Segment Open

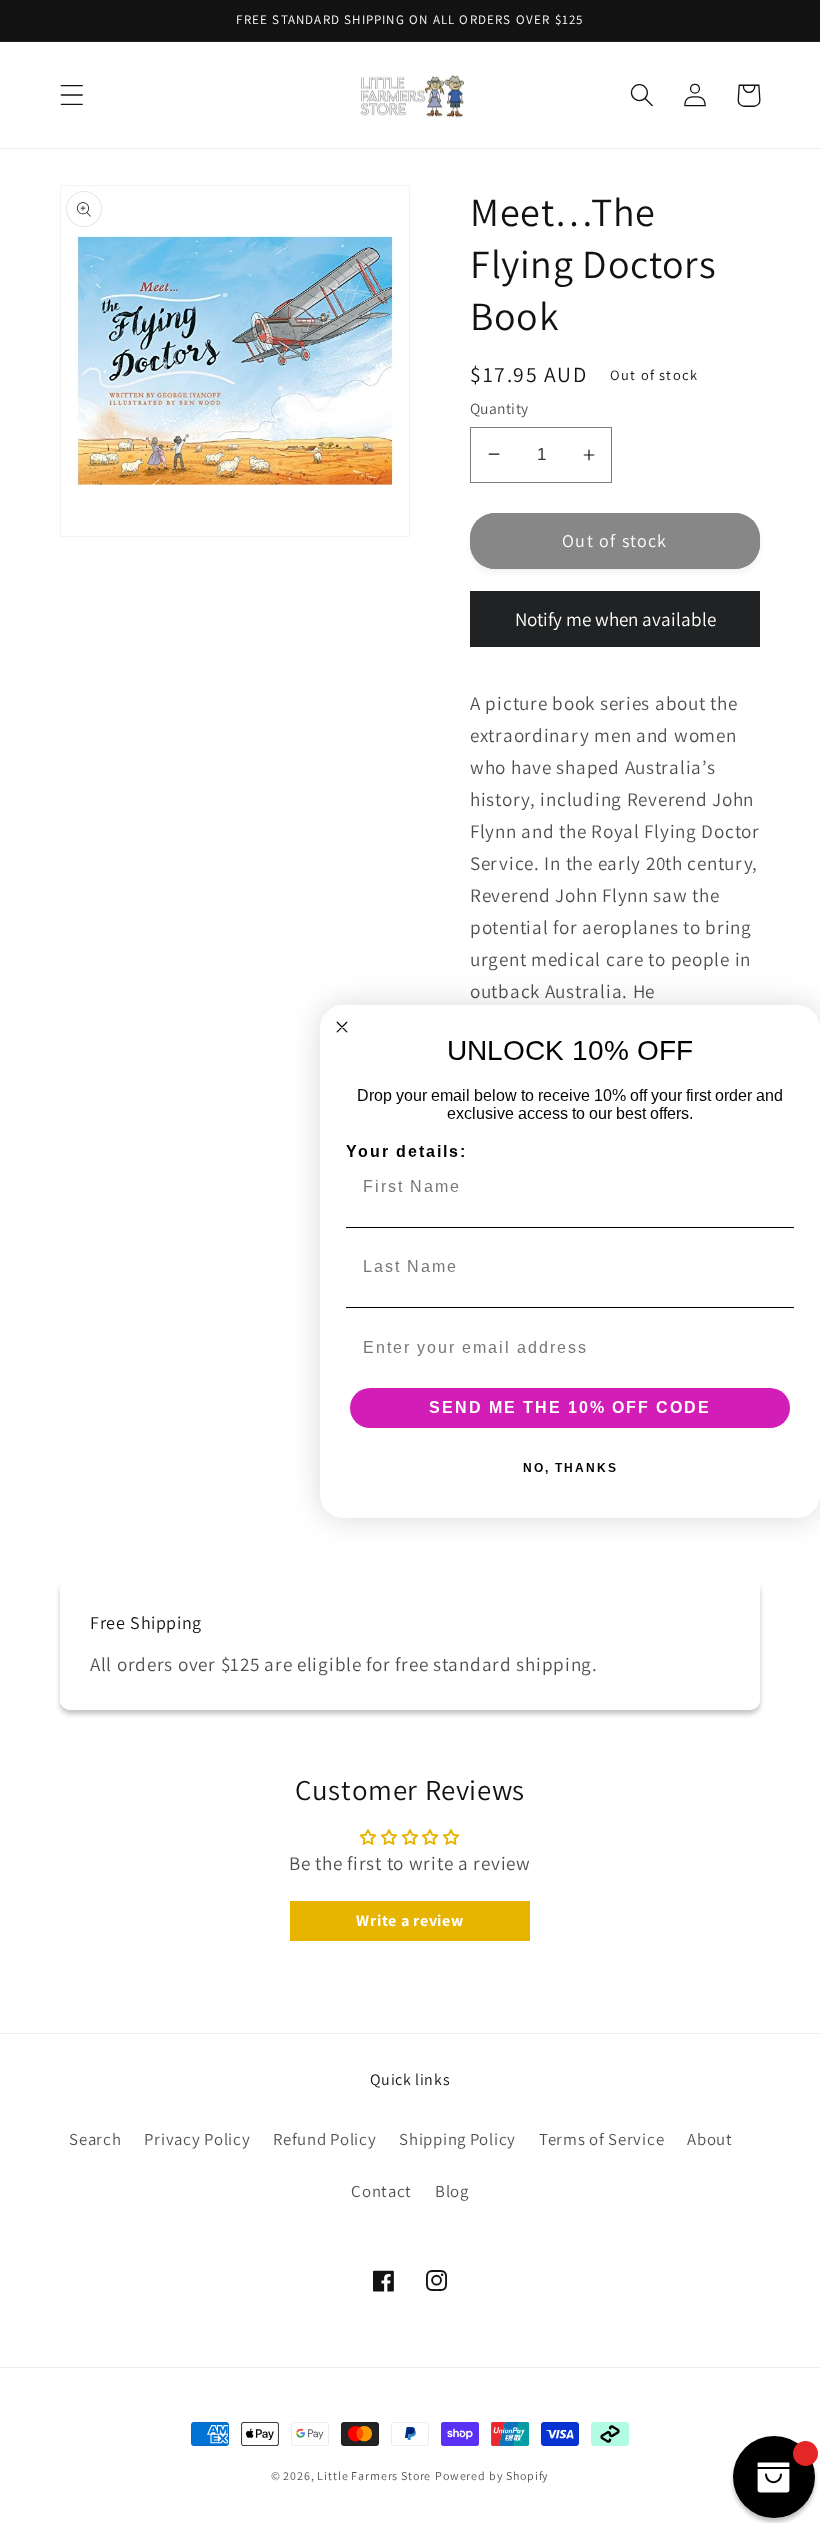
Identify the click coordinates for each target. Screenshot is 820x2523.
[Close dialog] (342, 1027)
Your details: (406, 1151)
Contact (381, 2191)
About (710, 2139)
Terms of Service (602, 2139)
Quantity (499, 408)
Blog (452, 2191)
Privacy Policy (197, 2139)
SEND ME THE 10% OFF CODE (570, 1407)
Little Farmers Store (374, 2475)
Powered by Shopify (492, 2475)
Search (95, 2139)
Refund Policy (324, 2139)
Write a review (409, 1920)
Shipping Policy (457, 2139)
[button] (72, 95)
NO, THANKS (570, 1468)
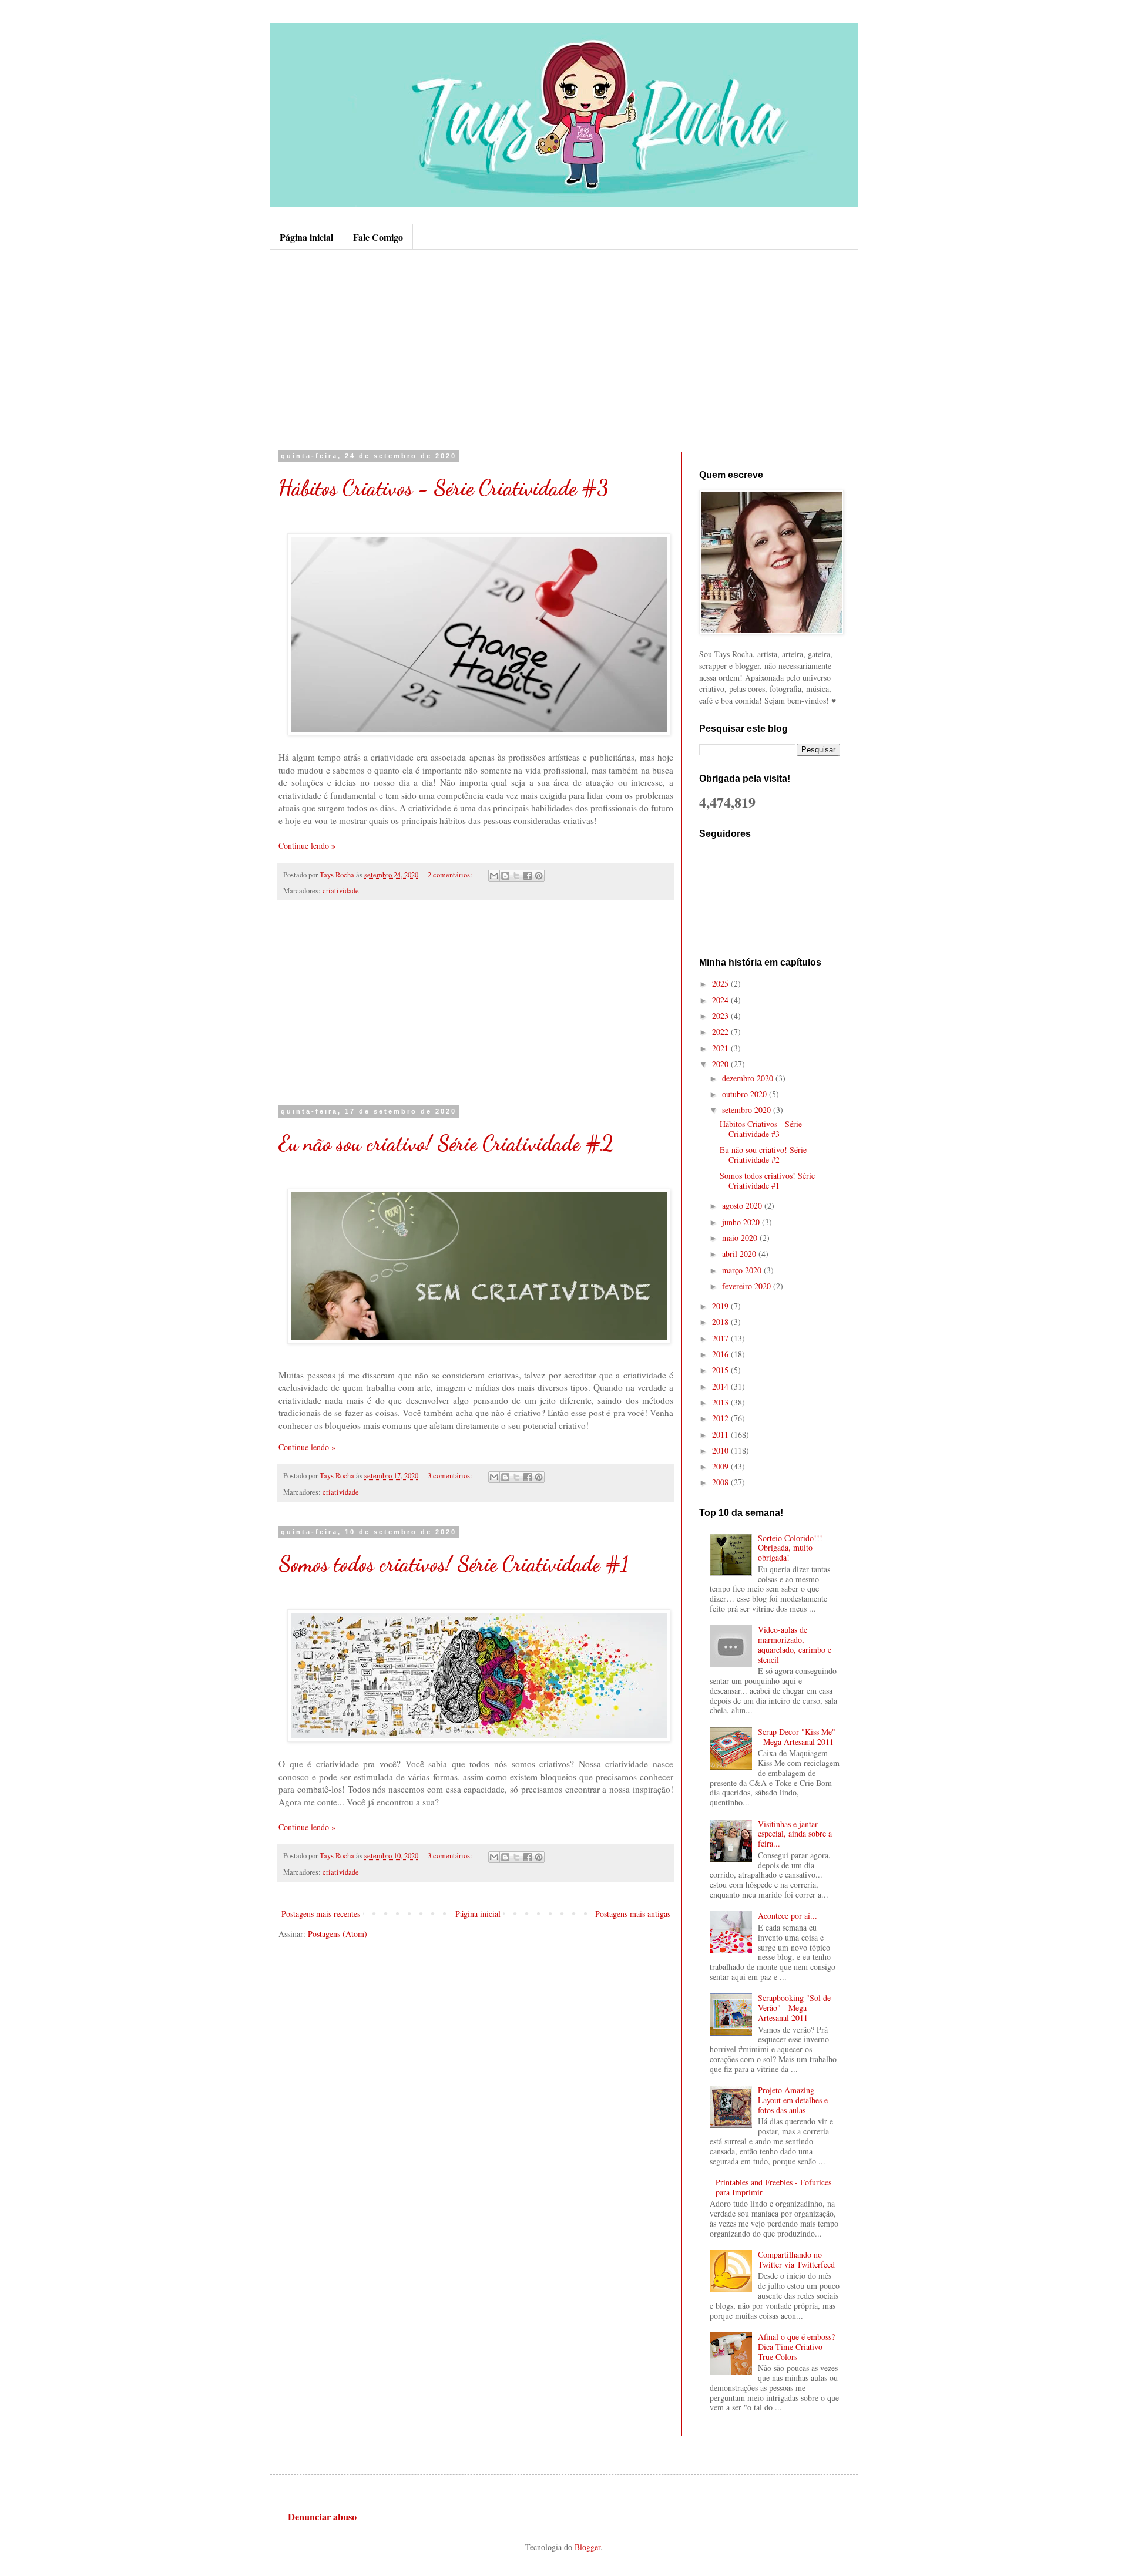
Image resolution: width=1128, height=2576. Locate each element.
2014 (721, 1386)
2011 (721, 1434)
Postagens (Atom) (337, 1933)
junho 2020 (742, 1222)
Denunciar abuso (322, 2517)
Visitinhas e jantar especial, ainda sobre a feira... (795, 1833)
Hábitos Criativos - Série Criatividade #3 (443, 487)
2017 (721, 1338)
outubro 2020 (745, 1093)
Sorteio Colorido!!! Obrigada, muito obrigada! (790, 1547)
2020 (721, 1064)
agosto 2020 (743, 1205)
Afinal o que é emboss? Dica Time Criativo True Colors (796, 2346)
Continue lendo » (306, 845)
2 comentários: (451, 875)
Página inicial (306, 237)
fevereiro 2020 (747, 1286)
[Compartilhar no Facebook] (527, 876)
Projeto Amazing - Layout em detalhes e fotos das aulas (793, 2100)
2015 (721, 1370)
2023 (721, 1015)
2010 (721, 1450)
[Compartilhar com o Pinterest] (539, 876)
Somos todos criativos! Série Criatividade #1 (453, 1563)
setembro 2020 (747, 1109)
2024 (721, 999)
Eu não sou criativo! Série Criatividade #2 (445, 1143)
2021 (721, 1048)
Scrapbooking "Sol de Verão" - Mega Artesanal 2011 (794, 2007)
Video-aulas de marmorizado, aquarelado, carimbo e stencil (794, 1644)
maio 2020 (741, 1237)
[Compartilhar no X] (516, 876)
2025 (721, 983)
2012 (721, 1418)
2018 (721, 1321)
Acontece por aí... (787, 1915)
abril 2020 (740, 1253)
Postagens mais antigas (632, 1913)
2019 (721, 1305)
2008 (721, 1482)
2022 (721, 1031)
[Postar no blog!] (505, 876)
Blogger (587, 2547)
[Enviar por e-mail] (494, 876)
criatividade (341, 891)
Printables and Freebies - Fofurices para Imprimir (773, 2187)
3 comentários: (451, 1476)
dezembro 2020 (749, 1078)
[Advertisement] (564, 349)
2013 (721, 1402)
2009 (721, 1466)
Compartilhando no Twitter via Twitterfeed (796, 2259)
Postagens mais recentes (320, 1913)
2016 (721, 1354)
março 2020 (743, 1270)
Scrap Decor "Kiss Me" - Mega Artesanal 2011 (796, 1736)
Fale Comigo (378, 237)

Segment Closed

EXERCISE DESCRIPTION. Every line in the listing that holds "Série" belongs in the answer.

ANSWER FOR THIS EXERCISE.
Hábitos Criativos - Série Criatividade #3 (443, 487)
Somos todos criativos! Série Criatividade #1 (453, 1563)
Eu não sou criativo! Série Criatividade #2 (445, 1143)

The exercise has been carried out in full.